*** TASK MATERIAL ***

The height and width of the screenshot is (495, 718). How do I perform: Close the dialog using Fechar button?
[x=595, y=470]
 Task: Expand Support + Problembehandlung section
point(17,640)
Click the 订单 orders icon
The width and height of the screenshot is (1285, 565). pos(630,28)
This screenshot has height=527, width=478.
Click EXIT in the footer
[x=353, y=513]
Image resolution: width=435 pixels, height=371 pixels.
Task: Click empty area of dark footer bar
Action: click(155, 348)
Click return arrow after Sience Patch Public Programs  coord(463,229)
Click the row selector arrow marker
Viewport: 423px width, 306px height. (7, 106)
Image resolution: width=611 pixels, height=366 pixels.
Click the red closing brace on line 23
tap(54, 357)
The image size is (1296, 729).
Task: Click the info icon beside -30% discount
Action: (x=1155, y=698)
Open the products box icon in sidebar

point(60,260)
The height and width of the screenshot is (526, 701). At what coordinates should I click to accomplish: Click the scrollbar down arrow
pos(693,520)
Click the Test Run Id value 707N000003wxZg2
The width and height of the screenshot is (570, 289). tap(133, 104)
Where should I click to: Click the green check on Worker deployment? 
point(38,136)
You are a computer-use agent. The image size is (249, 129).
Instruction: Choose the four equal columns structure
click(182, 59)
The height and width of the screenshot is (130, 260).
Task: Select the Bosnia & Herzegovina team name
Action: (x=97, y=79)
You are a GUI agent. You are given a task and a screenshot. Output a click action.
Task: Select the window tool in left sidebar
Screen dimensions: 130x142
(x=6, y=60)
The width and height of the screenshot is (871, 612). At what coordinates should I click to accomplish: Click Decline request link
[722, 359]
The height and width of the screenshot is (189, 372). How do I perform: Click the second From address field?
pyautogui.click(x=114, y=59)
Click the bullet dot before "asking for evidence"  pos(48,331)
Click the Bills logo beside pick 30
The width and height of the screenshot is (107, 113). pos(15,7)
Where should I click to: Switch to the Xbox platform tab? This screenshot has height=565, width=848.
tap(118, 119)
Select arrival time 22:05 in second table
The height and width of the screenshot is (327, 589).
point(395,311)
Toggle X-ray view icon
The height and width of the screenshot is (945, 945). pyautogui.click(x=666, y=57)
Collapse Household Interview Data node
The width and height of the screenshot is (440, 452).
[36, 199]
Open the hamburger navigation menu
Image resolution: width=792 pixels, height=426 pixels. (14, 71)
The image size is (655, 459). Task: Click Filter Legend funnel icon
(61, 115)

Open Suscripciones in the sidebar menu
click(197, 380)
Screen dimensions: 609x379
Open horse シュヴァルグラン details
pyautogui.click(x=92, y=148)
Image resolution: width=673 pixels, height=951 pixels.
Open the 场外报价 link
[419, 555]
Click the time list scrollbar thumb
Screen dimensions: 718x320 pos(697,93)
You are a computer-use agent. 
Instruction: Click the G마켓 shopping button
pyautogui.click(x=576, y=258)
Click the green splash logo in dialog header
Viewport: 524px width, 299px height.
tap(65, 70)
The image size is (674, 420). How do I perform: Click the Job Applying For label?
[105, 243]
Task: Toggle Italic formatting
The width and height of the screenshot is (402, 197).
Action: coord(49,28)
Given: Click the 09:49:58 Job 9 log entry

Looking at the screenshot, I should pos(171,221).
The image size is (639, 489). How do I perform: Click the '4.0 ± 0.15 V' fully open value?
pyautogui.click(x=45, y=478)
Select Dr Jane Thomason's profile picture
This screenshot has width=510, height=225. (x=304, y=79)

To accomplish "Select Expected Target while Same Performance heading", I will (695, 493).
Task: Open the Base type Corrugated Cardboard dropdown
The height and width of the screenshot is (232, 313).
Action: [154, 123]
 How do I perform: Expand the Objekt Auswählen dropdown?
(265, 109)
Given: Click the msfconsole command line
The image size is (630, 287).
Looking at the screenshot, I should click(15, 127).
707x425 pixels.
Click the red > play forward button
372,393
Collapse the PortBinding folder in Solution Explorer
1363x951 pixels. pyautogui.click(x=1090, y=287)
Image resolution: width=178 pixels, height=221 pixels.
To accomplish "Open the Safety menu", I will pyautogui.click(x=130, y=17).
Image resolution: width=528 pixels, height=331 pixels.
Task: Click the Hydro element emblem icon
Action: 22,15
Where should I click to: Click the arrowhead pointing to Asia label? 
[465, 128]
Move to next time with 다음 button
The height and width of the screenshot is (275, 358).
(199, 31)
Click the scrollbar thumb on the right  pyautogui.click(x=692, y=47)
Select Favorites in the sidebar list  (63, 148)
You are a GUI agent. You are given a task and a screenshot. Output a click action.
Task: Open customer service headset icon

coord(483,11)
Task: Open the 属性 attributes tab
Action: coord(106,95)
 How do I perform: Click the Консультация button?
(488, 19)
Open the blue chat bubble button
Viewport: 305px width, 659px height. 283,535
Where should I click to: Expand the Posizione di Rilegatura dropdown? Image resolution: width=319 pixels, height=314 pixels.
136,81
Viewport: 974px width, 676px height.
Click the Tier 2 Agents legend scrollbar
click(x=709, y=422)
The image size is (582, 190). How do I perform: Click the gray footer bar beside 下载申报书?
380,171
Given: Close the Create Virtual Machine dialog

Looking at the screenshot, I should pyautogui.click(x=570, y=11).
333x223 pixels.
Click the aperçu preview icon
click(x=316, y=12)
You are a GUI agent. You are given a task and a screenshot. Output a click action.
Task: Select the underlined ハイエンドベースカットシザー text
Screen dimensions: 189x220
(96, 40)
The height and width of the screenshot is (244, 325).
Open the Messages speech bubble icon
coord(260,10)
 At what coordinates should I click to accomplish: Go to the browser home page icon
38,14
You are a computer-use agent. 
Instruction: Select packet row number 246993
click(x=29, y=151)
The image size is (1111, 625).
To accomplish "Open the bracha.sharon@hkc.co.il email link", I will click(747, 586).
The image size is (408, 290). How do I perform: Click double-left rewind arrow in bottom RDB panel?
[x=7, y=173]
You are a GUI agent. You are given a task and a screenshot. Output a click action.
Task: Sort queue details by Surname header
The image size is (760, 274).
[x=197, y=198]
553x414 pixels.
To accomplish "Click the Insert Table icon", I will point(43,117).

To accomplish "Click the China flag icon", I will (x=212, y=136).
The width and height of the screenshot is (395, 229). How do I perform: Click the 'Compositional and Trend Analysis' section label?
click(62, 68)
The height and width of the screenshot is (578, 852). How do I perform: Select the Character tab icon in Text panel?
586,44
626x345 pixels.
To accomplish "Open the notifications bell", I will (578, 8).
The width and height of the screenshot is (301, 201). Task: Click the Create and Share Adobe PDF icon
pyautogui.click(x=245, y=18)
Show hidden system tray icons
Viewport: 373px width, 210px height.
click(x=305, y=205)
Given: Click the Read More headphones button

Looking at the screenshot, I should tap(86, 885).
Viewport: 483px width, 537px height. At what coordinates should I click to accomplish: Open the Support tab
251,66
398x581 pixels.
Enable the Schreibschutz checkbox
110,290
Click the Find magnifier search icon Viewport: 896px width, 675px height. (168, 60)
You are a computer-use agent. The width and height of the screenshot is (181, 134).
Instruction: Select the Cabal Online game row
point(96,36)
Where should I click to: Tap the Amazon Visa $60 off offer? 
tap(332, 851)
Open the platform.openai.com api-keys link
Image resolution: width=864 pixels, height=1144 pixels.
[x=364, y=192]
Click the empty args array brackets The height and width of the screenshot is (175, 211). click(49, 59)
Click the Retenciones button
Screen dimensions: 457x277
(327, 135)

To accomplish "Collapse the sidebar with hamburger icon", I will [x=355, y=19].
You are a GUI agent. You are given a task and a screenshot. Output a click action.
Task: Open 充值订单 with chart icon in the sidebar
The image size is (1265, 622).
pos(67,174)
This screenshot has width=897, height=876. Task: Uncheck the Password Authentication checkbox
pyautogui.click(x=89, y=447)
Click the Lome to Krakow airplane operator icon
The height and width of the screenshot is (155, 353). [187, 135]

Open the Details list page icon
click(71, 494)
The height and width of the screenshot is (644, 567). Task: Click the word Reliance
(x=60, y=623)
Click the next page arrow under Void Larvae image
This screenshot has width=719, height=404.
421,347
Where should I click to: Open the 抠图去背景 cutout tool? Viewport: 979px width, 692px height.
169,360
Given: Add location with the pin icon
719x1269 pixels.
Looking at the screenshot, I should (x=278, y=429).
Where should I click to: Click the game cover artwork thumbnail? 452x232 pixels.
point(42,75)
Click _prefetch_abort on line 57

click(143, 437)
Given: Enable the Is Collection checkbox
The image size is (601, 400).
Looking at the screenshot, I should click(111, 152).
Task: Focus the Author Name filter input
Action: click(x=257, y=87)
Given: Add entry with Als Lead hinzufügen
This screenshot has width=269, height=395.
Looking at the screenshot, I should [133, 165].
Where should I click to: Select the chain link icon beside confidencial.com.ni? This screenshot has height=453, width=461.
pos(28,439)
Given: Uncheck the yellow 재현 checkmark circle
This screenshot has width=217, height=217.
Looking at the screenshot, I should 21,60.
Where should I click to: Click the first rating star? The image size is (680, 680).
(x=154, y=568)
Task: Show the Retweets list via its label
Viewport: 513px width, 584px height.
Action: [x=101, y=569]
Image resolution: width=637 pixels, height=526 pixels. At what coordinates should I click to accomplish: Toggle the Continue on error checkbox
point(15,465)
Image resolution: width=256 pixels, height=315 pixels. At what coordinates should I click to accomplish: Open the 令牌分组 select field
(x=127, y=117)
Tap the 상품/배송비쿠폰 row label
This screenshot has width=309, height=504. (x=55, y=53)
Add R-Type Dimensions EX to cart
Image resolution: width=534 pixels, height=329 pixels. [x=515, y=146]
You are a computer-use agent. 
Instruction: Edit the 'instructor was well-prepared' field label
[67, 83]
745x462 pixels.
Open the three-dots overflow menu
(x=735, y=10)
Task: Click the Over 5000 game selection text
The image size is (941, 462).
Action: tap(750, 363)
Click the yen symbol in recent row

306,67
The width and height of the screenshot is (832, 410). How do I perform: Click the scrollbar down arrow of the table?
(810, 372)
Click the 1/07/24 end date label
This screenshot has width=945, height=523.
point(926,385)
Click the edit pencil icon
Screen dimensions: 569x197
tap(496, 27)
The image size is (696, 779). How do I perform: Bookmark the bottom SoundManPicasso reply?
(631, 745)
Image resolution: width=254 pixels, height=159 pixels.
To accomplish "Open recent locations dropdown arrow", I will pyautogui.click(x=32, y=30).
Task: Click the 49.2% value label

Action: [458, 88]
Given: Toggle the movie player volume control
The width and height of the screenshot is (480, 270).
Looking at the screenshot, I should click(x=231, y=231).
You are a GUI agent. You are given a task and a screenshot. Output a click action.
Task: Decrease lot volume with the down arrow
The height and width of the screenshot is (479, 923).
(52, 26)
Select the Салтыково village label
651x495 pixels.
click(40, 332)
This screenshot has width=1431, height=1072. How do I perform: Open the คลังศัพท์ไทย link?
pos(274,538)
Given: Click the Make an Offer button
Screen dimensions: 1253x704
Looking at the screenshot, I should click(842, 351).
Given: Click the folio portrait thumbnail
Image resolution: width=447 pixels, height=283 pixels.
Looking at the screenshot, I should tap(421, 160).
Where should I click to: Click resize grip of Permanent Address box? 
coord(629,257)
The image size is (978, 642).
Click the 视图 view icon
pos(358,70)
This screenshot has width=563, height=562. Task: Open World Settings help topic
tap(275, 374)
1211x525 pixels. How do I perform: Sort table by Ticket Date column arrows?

***

Word for word, repeat the data from its first line through the line with "You are a computer-use agent. The image", including both of those lines and no others.

_EXERCISE ANSWER_
The height and width of the screenshot is (495, 718). How do I perform: Close the dialog using Fechar button?
[x=595, y=470]
 Task: Expand Support + Problembehandlung section
point(17,640)
Click the 订单 orders icon
The width and height of the screenshot is (1285, 565). pos(630,28)
This screenshot has height=527, width=478.
Click EXIT in the footer
[x=353, y=513]
Image resolution: width=435 pixels, height=371 pixels.
Task: Click empty area of dark footer bar
Action: click(155, 348)
Click return arrow after Sience Patch Public Programs  coord(463,229)
Click the row selector arrow marker
Viewport: 423px width, 306px height. (7, 106)
Image resolution: width=611 pixels, height=366 pixels.
Click the red closing brace on line 23
tap(54, 357)
The image size is (1296, 729).
Task: Click the info icon beside -30% discount
Action: (x=1155, y=698)
Open the products box icon in sidebar

point(60,260)
The height and width of the screenshot is (526, 701). At what coordinates should I click to accomplish: Click the scrollbar down arrow
pos(693,520)
Click the Test Run Id value 707N000003wxZg2
The width and height of the screenshot is (570, 289). tap(133, 104)
Where should I click to: Click the green check on Worker deployment? 
point(38,136)
You are a computer-use agent. The image size is (249, 129).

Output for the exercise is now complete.